• **Problem to solve**: Please transcribe exactly the line that holds "Click the Log out link" and all lines that follow it to the end of the records below, omitting any pictures.

• **Records supplied**:
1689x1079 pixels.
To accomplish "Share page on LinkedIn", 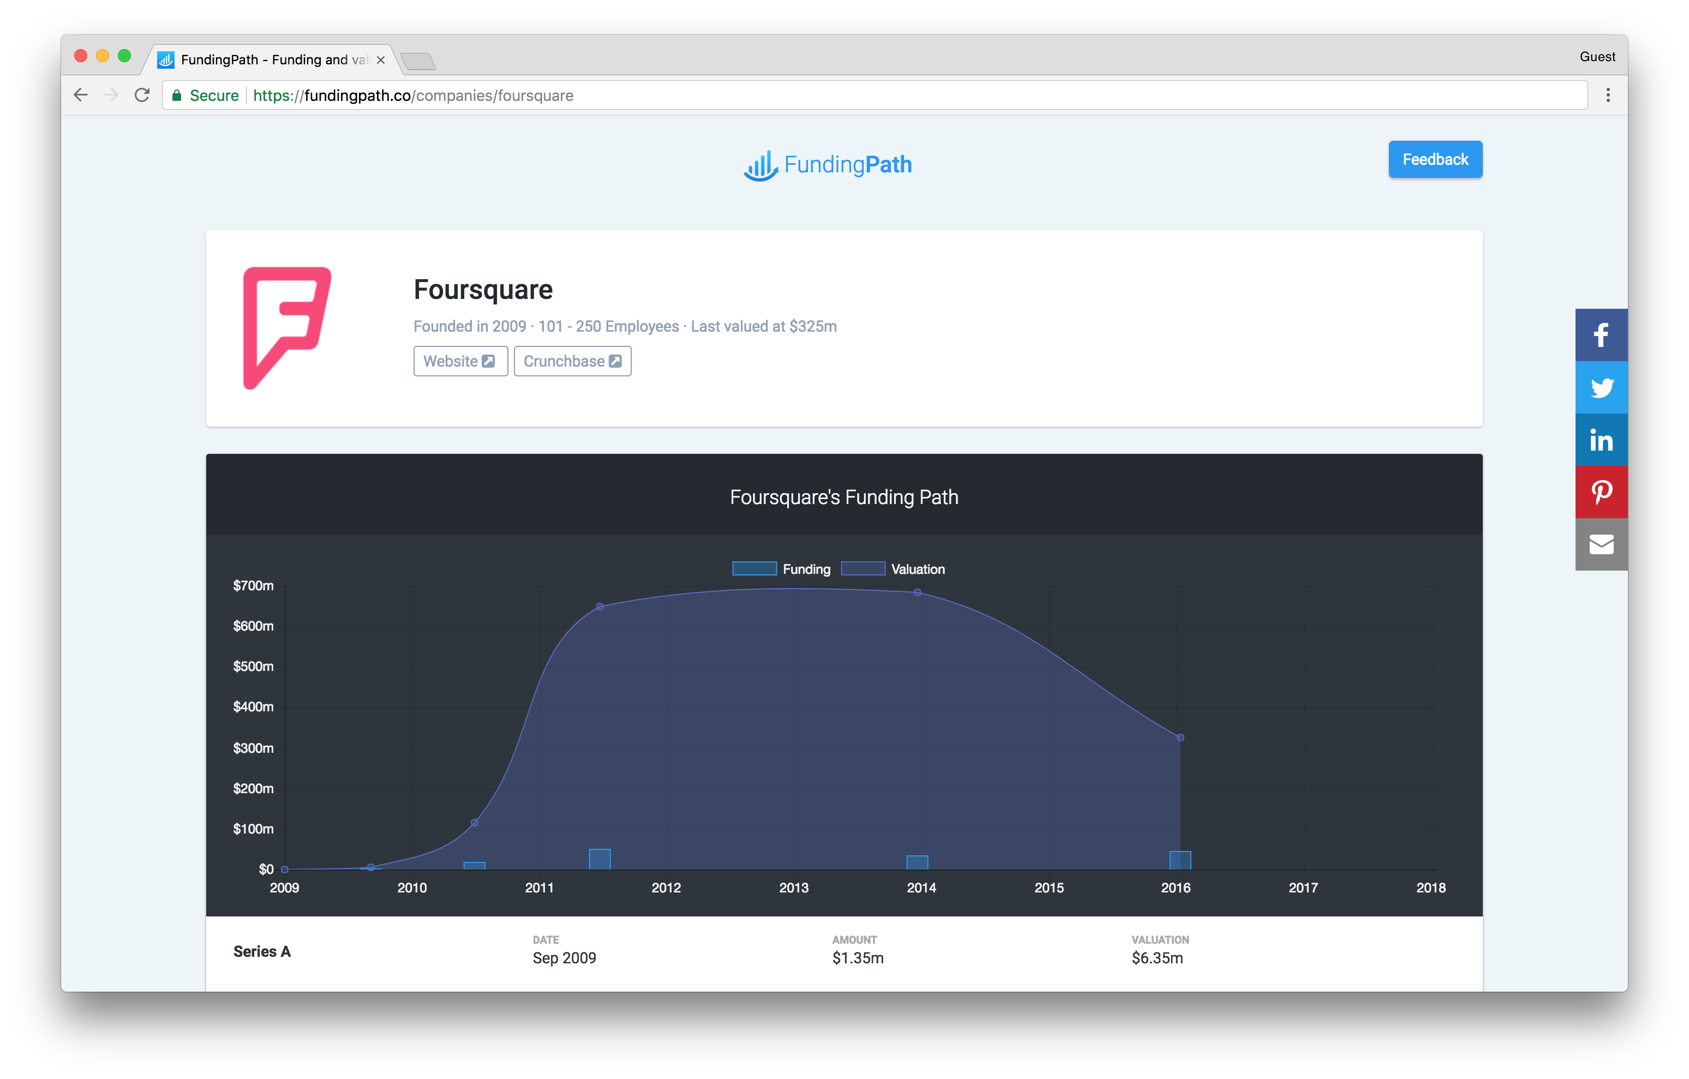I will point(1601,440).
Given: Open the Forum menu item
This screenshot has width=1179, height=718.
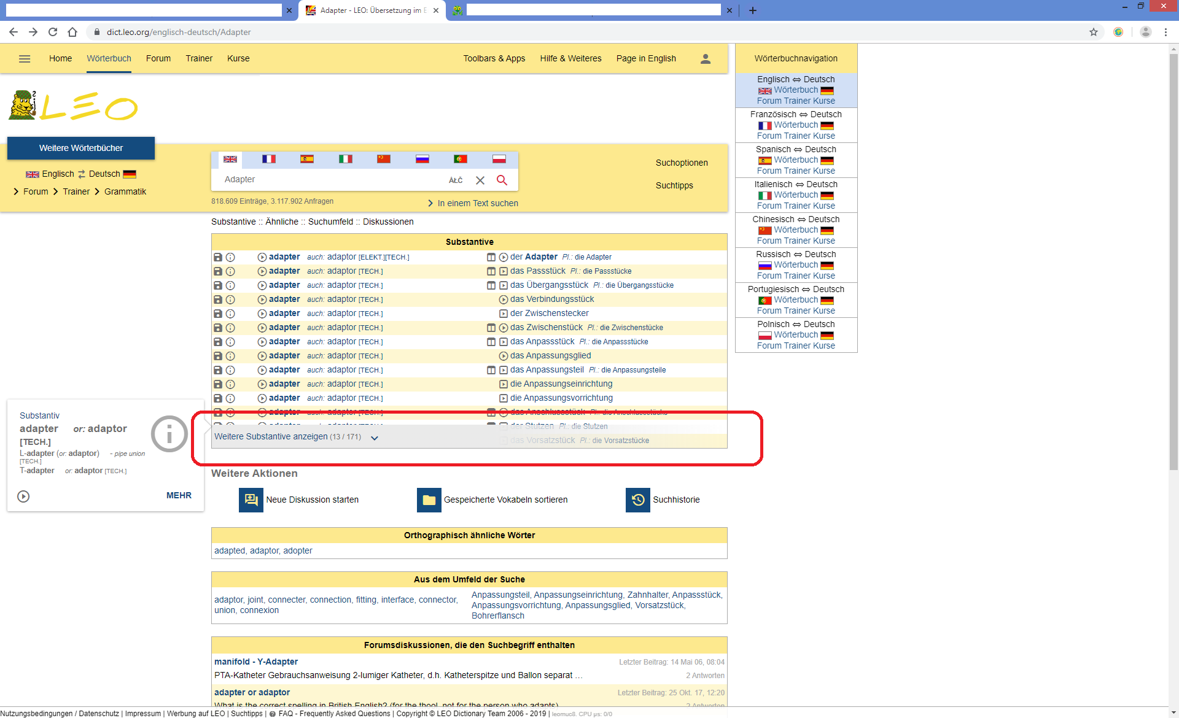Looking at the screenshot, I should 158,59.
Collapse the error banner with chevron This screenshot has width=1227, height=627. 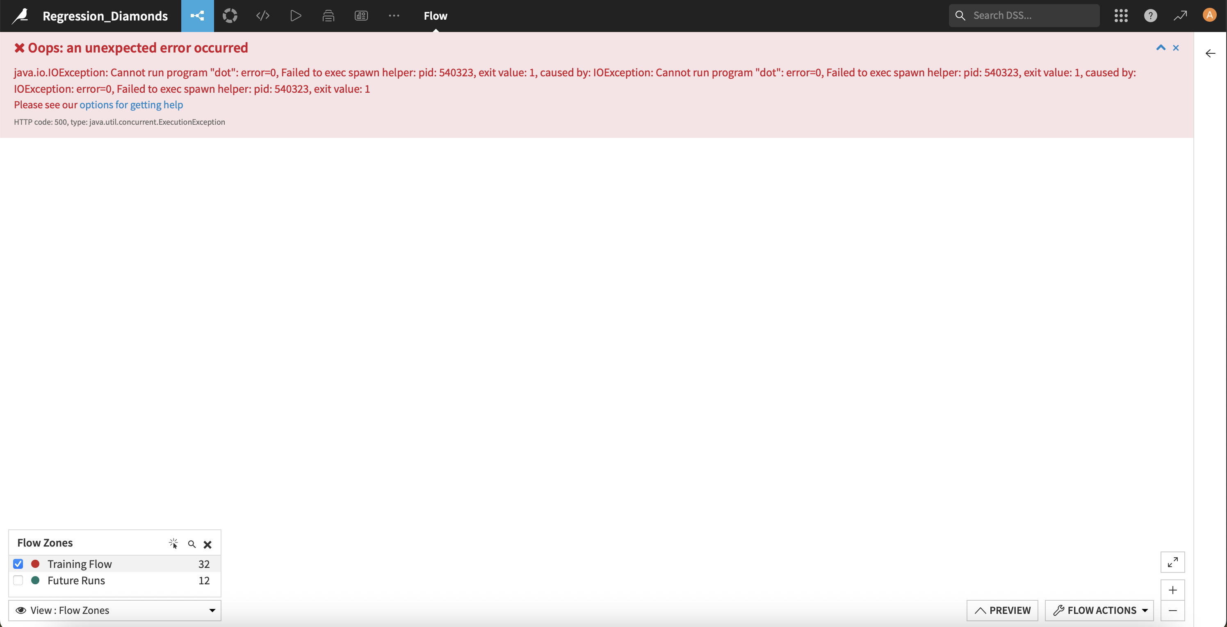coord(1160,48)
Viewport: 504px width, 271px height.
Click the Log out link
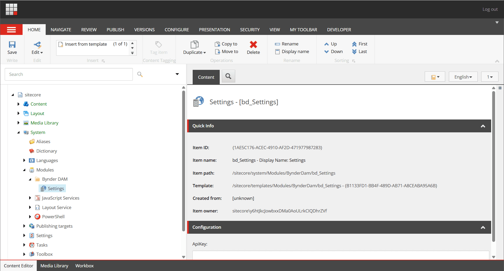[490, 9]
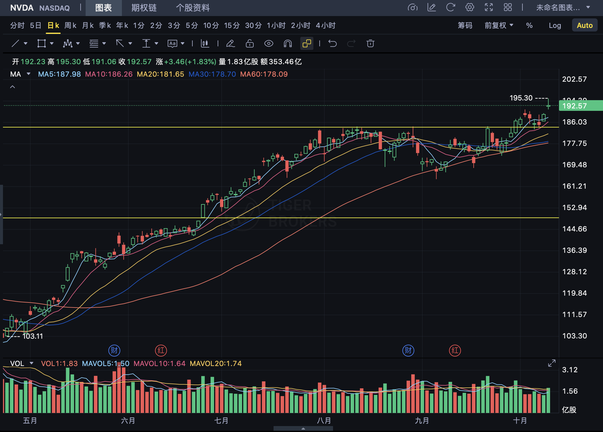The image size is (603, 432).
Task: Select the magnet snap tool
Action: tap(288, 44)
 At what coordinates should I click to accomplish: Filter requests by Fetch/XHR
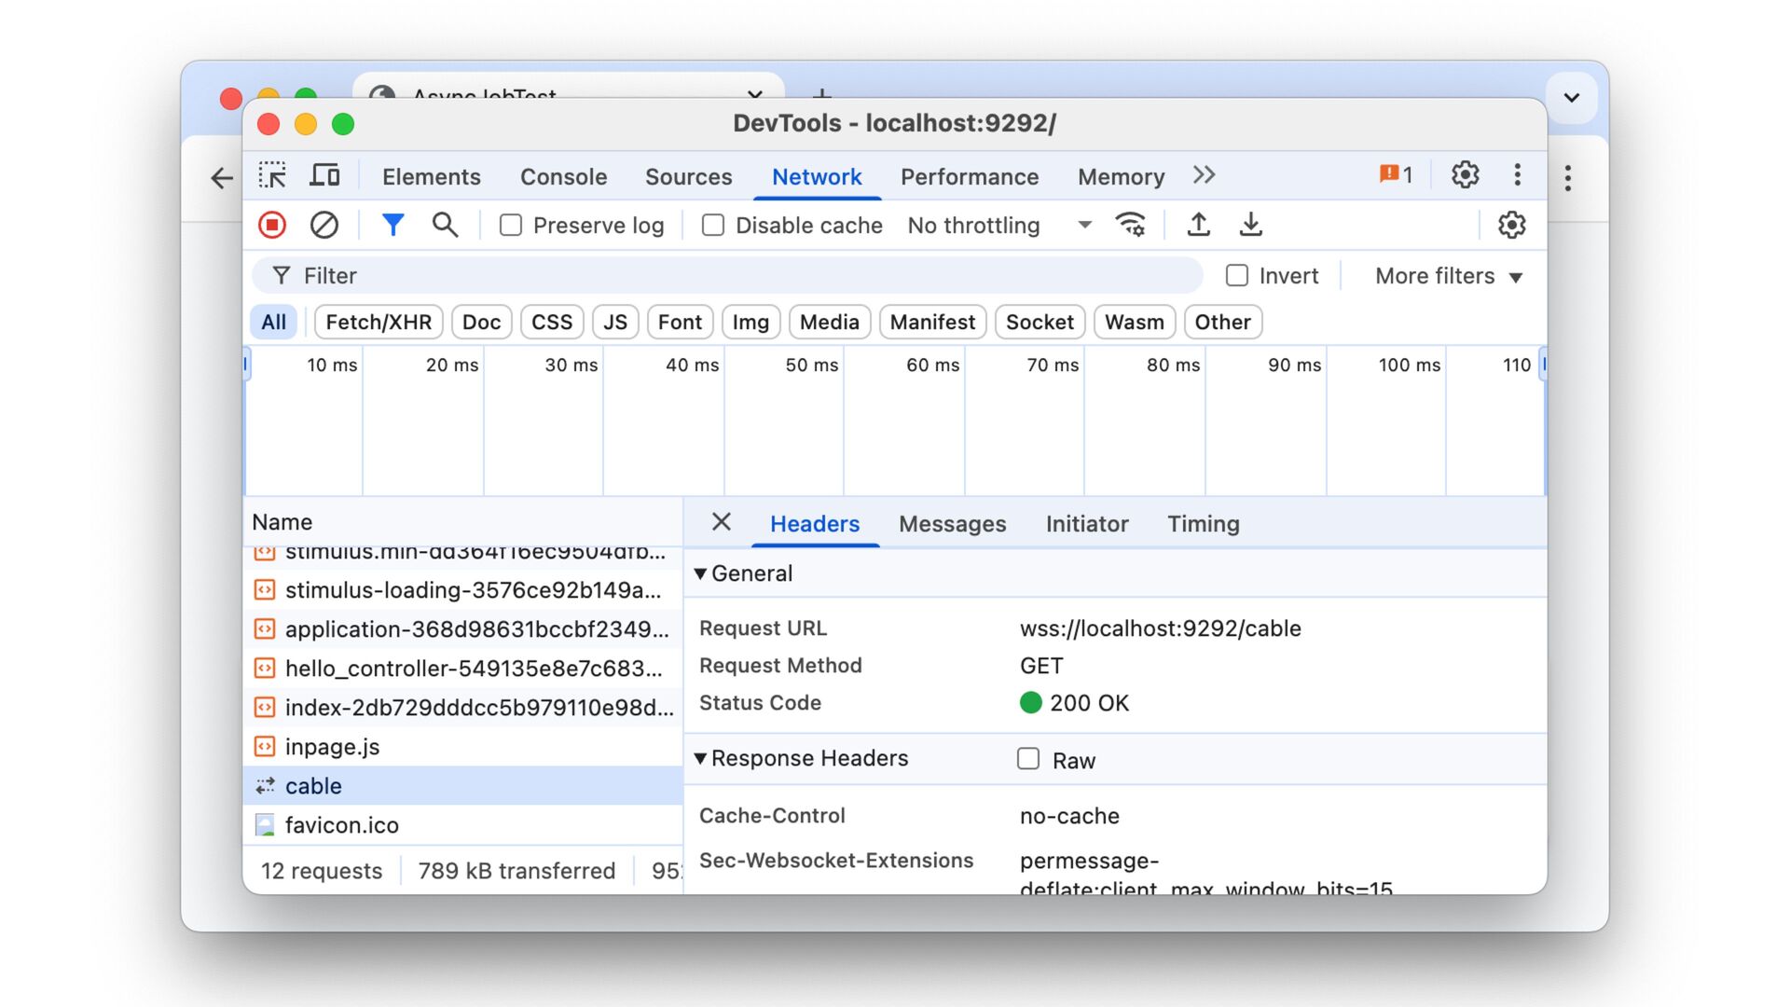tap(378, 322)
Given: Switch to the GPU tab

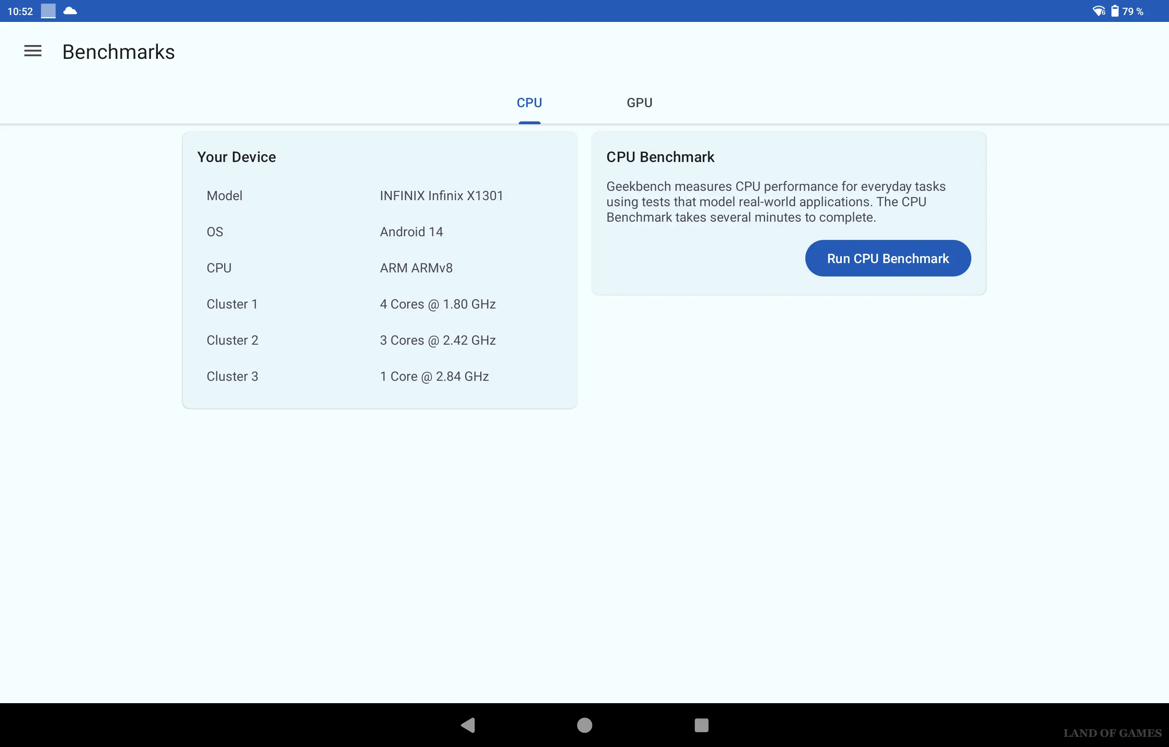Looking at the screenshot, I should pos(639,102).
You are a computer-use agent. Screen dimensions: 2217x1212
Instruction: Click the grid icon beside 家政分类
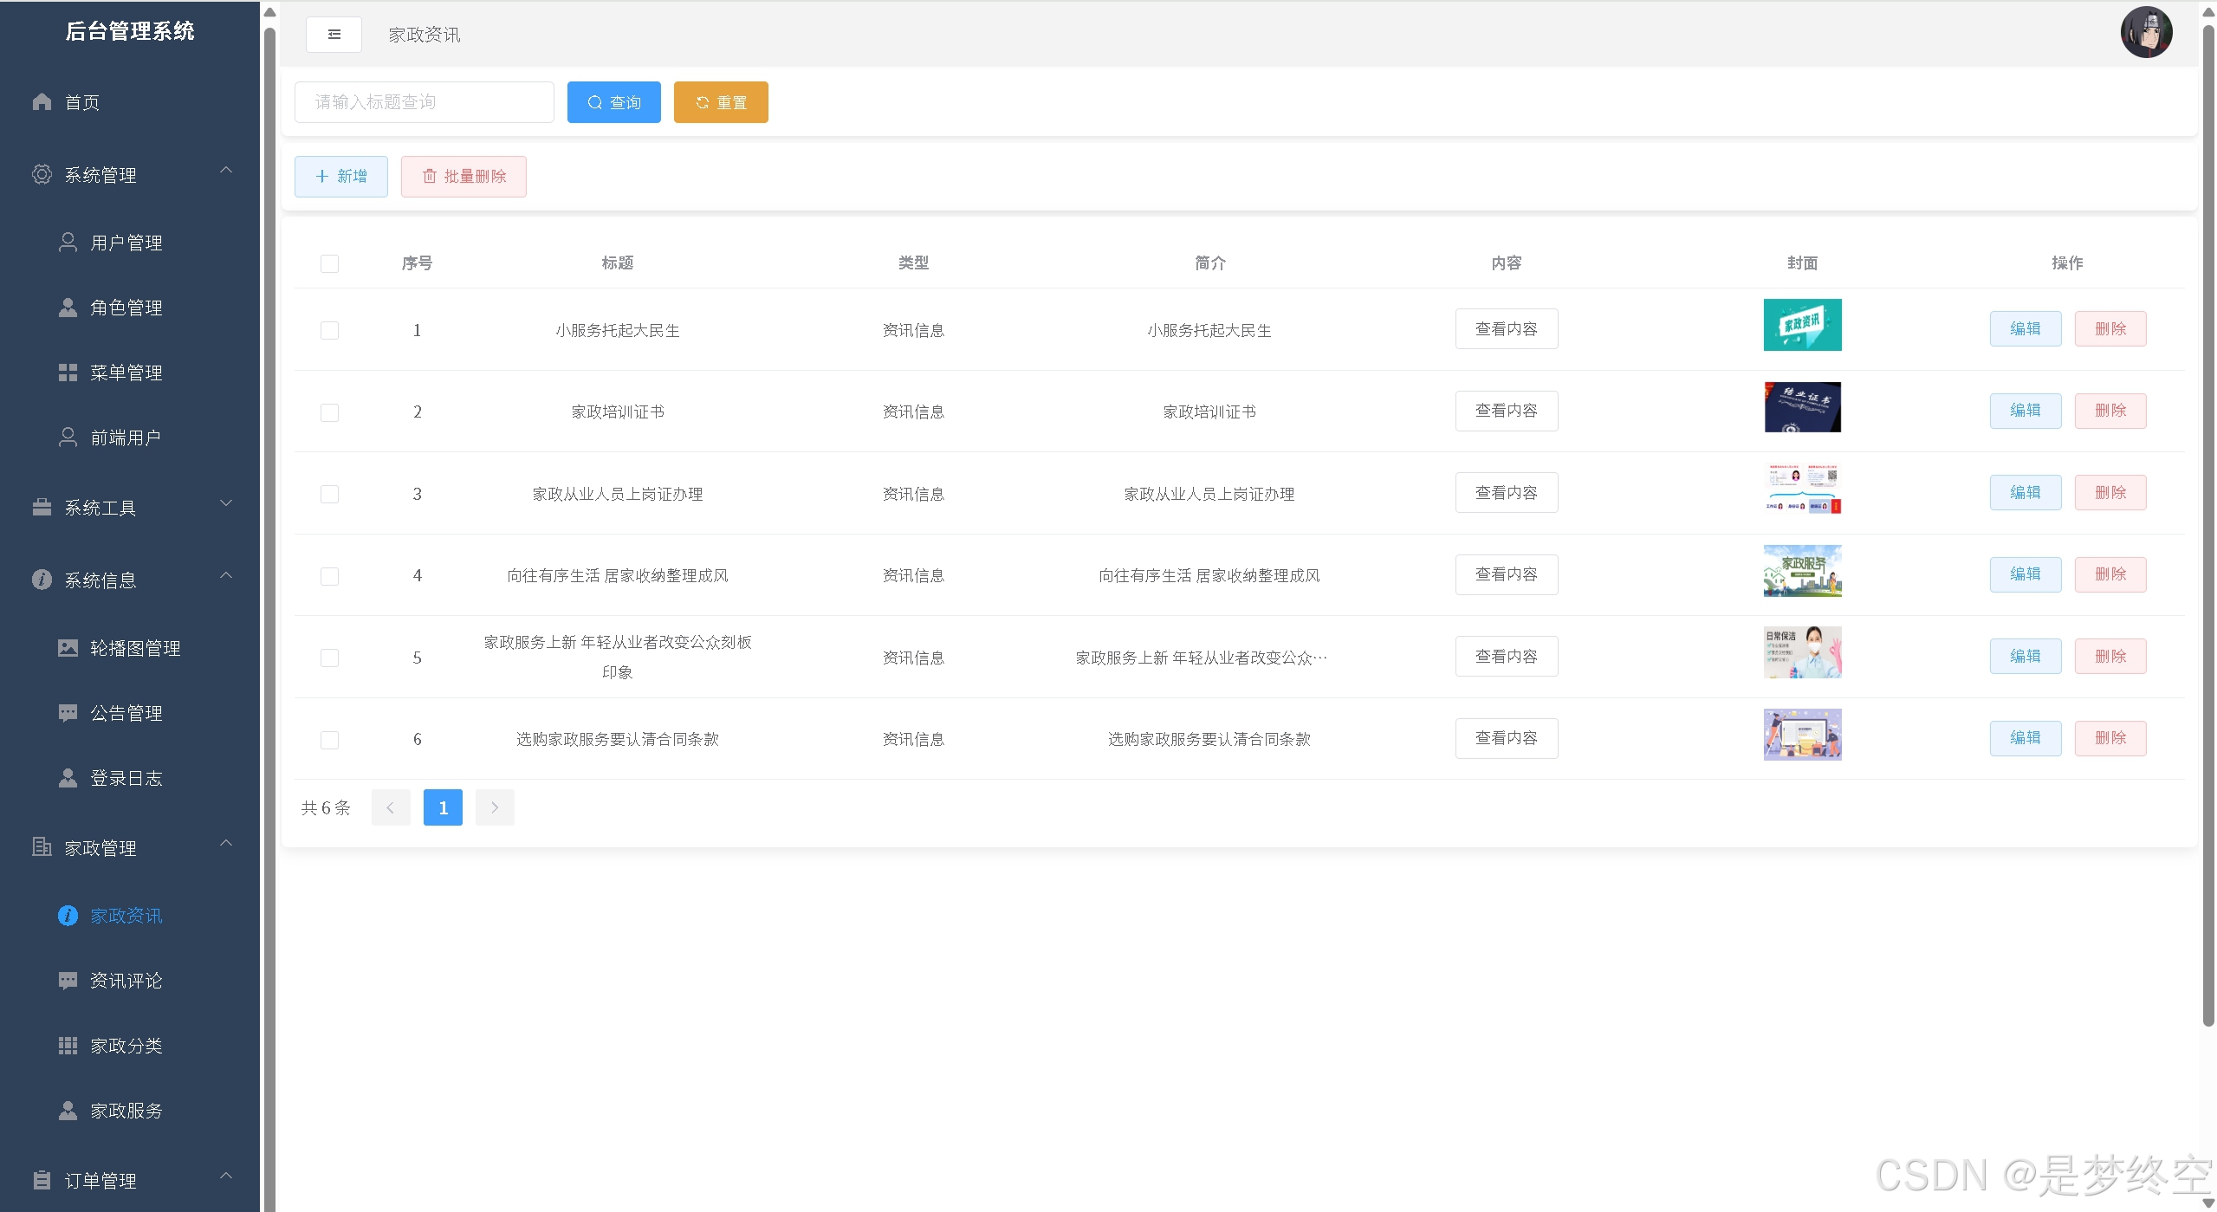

• **Response to the exercise**:
Click the Log out link
[490, 9]
The image size is (603, 432).
Task: Select the magnet snap tool
Action: tap(288, 44)
 At what coordinates should I click to accomplish: Filter requests by Fetch/XHR
tap(378, 322)
Given: Switch to the GPU tab

Looking at the screenshot, I should pos(639,102).
You are a computer-use agent. Screen dimensions: 2217x1212
Instruction: Click the grid icon beside 家政分类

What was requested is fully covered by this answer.